Item 5. Interest in Securities of the Issuer.

       (a) Mr. Galan beneficially owns 14,553,056 shares, par value $.01 per share, of the Issuer’s Class A common stock, which may be exchanged for a like number of shares of Class B common stock of the Issuer at Mr. Galán’s sole discretion. The Class B common stock of the Issuer is registered under the Securities Exchange Act of 1934, as amended. Mr. Galán’s share holdings represent 43.03% of the 33,823,305 outstanding shares of common stock of the Issuer (this amount includes, in addition to Mr. Galán’s Class A common stock, 19,270,249 shares of Class B common stock presently outstanding but excludes outstanding options granted by the Issuer to purchase shares of Class B common stock.)

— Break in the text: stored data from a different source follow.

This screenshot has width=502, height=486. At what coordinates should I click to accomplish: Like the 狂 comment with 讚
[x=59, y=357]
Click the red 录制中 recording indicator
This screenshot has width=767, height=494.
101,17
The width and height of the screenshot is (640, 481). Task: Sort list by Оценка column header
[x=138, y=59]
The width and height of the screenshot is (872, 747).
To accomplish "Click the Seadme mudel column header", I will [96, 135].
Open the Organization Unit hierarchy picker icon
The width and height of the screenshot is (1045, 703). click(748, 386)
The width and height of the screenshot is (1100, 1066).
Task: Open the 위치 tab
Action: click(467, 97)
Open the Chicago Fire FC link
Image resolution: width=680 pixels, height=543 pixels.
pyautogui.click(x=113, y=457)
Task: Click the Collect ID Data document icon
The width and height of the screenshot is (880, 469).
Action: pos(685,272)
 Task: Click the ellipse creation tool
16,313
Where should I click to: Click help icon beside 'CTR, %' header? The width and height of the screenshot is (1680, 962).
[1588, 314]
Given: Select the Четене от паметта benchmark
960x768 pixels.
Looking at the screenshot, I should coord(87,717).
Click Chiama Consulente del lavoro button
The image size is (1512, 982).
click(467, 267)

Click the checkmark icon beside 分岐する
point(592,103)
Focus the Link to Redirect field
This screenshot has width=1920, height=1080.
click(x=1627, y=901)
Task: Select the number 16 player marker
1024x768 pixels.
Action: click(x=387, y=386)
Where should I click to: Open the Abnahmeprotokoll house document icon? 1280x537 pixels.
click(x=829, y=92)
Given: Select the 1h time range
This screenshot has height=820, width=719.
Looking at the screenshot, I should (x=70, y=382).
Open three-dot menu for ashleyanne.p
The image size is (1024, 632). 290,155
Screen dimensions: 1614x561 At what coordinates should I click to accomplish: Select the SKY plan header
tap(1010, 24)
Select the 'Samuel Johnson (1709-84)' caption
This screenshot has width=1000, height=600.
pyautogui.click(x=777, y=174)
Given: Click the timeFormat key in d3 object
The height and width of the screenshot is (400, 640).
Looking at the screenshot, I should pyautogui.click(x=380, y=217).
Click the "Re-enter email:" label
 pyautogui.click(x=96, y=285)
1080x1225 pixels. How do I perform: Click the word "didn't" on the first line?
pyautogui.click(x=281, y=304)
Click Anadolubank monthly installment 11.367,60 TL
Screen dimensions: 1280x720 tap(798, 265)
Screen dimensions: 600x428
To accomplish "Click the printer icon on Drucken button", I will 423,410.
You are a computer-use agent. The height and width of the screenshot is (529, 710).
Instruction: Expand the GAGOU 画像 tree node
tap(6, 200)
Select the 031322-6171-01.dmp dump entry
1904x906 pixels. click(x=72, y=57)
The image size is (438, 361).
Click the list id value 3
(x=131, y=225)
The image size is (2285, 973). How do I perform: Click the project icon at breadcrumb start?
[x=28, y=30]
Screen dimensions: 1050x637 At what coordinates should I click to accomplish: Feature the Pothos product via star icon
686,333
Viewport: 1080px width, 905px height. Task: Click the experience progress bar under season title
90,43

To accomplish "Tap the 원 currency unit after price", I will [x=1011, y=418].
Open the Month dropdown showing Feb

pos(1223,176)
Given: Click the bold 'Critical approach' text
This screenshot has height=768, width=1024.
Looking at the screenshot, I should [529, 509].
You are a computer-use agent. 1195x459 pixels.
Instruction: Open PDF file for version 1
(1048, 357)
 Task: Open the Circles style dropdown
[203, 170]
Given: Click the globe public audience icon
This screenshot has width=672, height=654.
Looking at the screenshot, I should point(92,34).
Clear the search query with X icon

       The change in Mr. Galán’s holdings since the filing of Amendment No.4 to Schedule 13D reflects the offer and sale by Mr. Galán of 1,500,000 shares of Class B Common Stock (converted from a like number of his shares of Class A Common Stock) pursuant to the Registration Statement on Form S-3 (No. 333-90912) filed by the Company on June 19, 2002, as amended on July 15, 2002 and the Underwriting Agreement dated July 29, 2002, by and among Mr. Galán, the Issuer and UBS Warburg LLC and Keefe, Bruyette &Woods, Inc., as representatives for the several underwriters named therein.

       (b) Mr. Galán has sole voting and dispositive power with respect to 14,453,056 shares of Class A common stock. These shares have not been registered under the Securities Exchange Act of 1934, as amended, but are exchangeable into an equal number of shares of Class B common stock. As the holder of all of the issued and outstanding shares of Class A common stock, Mr. Galán is entitled to two votes per share, while the holders of Class B common stock are entitled to one vote per share. Mr. Galán thus holds 60.17% of the voting power of the aggregate number of the outstanding shares of the Issuer’s common stock.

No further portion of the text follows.